I shall order the patent to be despatched to you as soon as possible. In the meantime be assured that it is with the greatest pleasure that I profit of the present occasion to give you token of my regard and veneration for your eminent character, and I shall always recollect with pride the advantage I had to be personally noticed by you. With a sincere consideration I am, dear sir, your most obedient servant,

PRINCESS OF DASCHKOFF.

MDLXVIII

TO SAMUEL MOORE

PHILADELPHIA, 5 November, 1789.

DEAR SIR:-I received your favor of July 25th, but had no opportunity of showing any civility to the bearer, whom you mention as coming under the auspices of William Franklin, as he did not show himself to me.

I am obliged by your kind inquiries after my health, which is still tolerably good, the stone

excepted; my constitution being such as, if it were not for that malady, might have held out yet some years longer.

I hope the fire of liberty, which you mention as spreading itself over Europe, will act upon the inestimable rights of man, as common fire does upon gold; purify without destroying them; so that a lover of liberty may find a country in any part of Christendom.

I see with pleasure in the public prints, that our Society is still kept up and flourishes. I was an early member; for, when Mr. Shipley sent me a list of the subscribers, they were but seventy; and, though I had no expectation then of going to England and acting with them, I sent a contribution of twenty guineas; in consideration of which the Society were afterwards pleased to consider me a member.

I wish to the exertions of your manufacturers, who are generally excellent, and to the spirit and enterprise of your merchants, who are famed for fair and honorable dealing, all the success they merit in promoting the prosperity of your country.

I am glad our friend Small enjoys so much health, and his faculties so perfectly, as I perceive he does by his letters. I know not whether he is yet returned from his visit to Scotland, and therefore give you the trouble of the enclosed. My best wishes attend you, being ever, dear sir, your most obedient servant, B. FRANKLIN.

I The London Society for Promoting Arts, Manufactures, and Commerce, of which Mr. Moore was Secretary.

MDLXIX

TO ALEXANDER SMALL

PHILADELPHIA, 5 November, 1789.

DEAR SIR: I received your several favors of April 23d, May 9th, and June 2d, together with the manuscript concerning Ventilation which will be inserted in our next volume.

» **Set of tasks**
A. Please return the stretch of the correspondence excerpt from "I wish to the" through "our next volume.", word for word.
B. In the correspondence excerpt, how much did the writer contribute to the Society after Mr. Shipley sent the list of subscribers?
C. Write a continuation of the correspondence excerpt, starting after its final sentence about the manuscript on Ventilation.

» **Collected data**
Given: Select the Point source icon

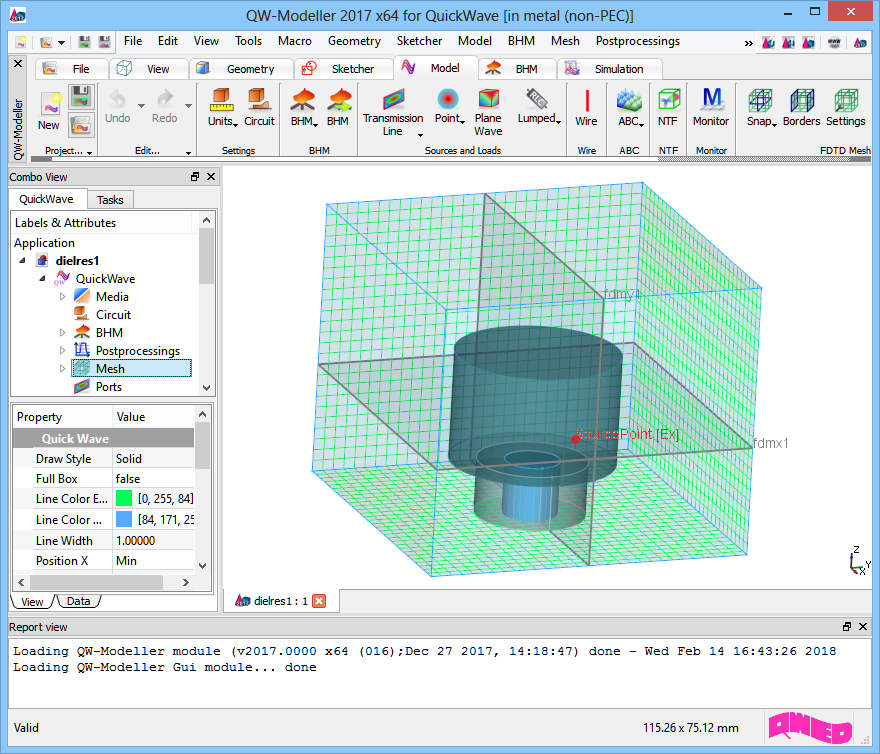Looking at the screenshot, I should coord(447,101).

» **Answers by task**
A.
I wish to the exertions of your manufacturers, who are generally excellent, and to the spirit and enterprise of your merchants, who are famed for fair and honorable dealing, all the success they merit in promoting the prosperity of your country.

I am glad our friend Small enjoys so much health, and his faculties so perfectly, as I perceive he does by his letters. I know not whether he is yet returned from his visit to Scotland, and therefore give you the trouble of the enclosed. My best wishes attend you, being ever, dear sir, your most obedient servant, B. FRANKLIN.

I The London Society for Promoting Arts, Manufactures, and Commerce, of which Mr. Moore was Secretary.

MDLXIX

TO ALEXANDER SMALL

PHILADELPHIA, 5 November, 1789.

DEAR SIR: I received your several favors of April 23d, May 9th, and June 2d, together with the manuscript concerning Ventilation which will be inserted in our next volume.

B. Twenty guineas.

C.
I have long been of your opinion, that your legal provision for the poor is a very great evil, operating as it does to the encouragement of idleness. We have followed your example, and begin now to see our error, and, I hope, shall reform it. I find by your letters, that every man has patience enough to bear calmly and coolly the injuries done to other people. You have perfectly forgiven the royalists, and you seem to wonder that we should still retain any resentment against them for their joining with the savages to burn our houses, and murder and scalp our friends, our wives, and our children. I forget who it was that said: "We are commanded to forgive our enemies, but we are nowhere commanded to forgive our friends." Certain it is, however, that atrocious injuries done to us by our friends are naturally more deeply resented than the same done by enemies. They have left us, to live under the government of their king in England and Nova Scotia. We do not miss them, nor wish their return; nor do we envy them their present happiness.

The accounts you give me of the great prospects you have respecting your manufactures, agriculture, and commerce, are pleasing to me; for I still love

England and wish it prosperity. You tell me that the government of France is abundantly punished for its treachery to England in assisting us. You might also have remarked that the government of England had been punished for its treachery to France in assisting the Corsicans, and in seizing her ships in time of full peace, without any previous declaration of war. I believe governments are pretty near equal in honesty, and cannot with much propriety praise their own in preference to that of their neighbors.

You do me too much honor in naming me with Timoleon. I am like him only in retiring from my public labors; which indeed my stone and other infirmities of age have made indispensably necessary.

I hope you are by this time returned from your visit to your native country, and that the journey has given a firmer consistence to your health. Mr. Penn's property in this country, which you inquire about, is still immensely great; and I understand he has received ample compensation in England for the part he lost.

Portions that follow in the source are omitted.